Friday, January 2, 2026

Unknown filmmaker | Adulterous Scratches / 1999 [commercial advertisement]

ménage à trois

by Douglas Messerli

 

Unknown director Adulterous Scratches / 1999 [commercial advertisement]

 

In a short ad clearly influenced by the films of Luchino Visconti and Federico Fellini, a beautiful woman, dressed in an open-collared tuxedo, descends the grand staircase to the lobby of a deluxe hotel, photographers snapping her photograph as she descends.

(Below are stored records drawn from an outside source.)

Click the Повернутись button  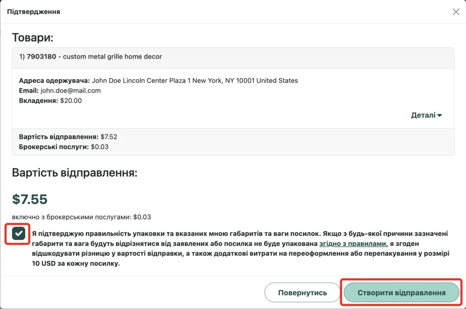click(x=302, y=293)
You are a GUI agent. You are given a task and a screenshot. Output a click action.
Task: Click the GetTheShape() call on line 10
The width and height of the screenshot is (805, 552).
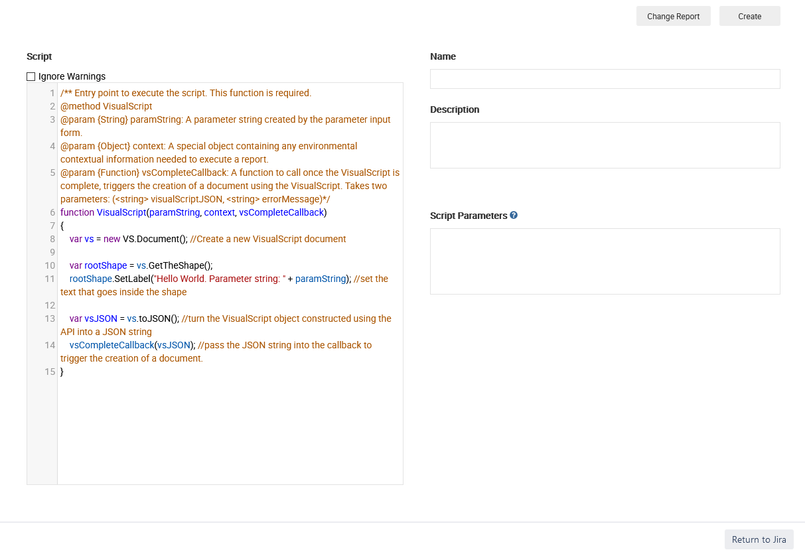coord(179,265)
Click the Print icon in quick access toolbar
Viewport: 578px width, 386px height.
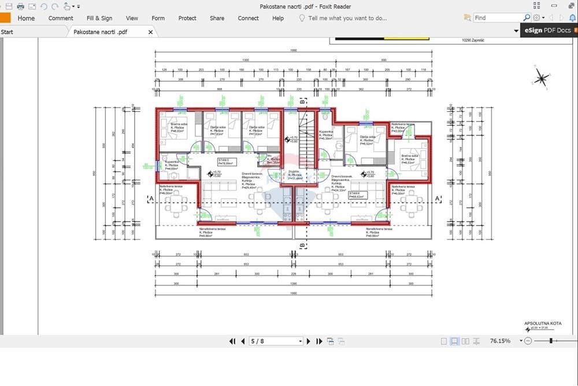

She moves off into the hotel bar, lined with paintings by or copies of works by the Polish bisexual Art Deco artist Tamara de Lempicka.

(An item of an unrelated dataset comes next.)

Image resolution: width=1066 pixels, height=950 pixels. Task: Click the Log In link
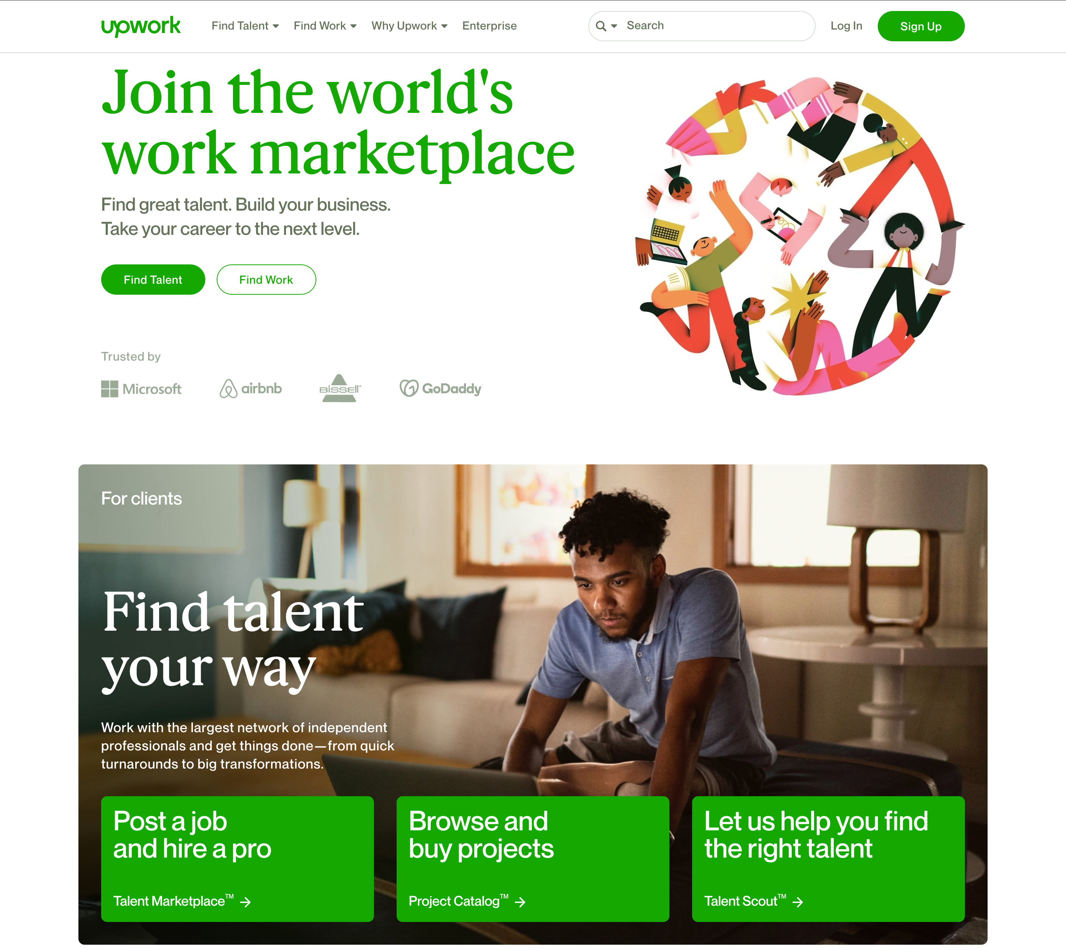(x=846, y=26)

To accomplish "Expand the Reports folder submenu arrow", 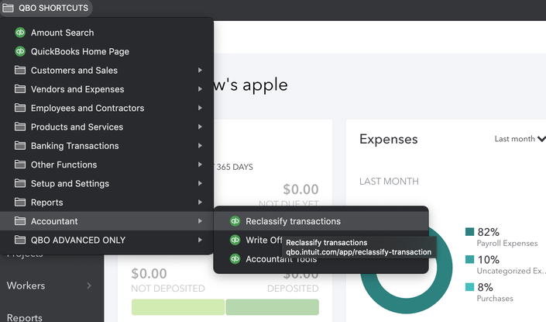I will click(200, 202).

    She moves to a high table facing a fashionable late 1930s attired woman who faces a handsome man.

  The celebrity orders a Campari and gently taps her stiletto-like fingernails against the glass. The gentleman grabs his shoulder revealing a set of scratches on his neck. Immediately the woman sitting across from him rises, goes to the man and grabs him by his collar which further reveals the nail marks. She thrusts the rest of her drink into his face and seductively saunters over to the woman, revealing on her hand the same set of nail marks.


    The two women, a bottle of Campari between them, stare over at the startled man, who standing now realizes that the women are perhaps more deeply in involved than he is with either of them.

    It’s sex so very Italian, so Campari, so classy.

 

Los Angeles, January 2, 2026

Reprinted from My Queer Cinema blog (January 2026).

Saatchi & Saatchi Agency | Girlfriend / 2005 [commercial advertisement]

his approval

by Douglas Messerli

 

Saatchi & Saatchi Agency (screenplay and direction) Girlfriend / 2005 [30 seconds] [commercial advertisement]

 

In one of the first advertisements of car manufacturers to feature a lesbian couple on TV, Toyota Corolla Canada presented a brief father and daughter discussion as they sit waiting on the porch for the daughter’s new date.


    “Mother tells me you think you’re in love.” says the father.

    “Yep,” his daughter firmly answers.

     “Is he just like all the others?

     For a very brief second, his daughter pauses before replying with a slight smile, “Nope.”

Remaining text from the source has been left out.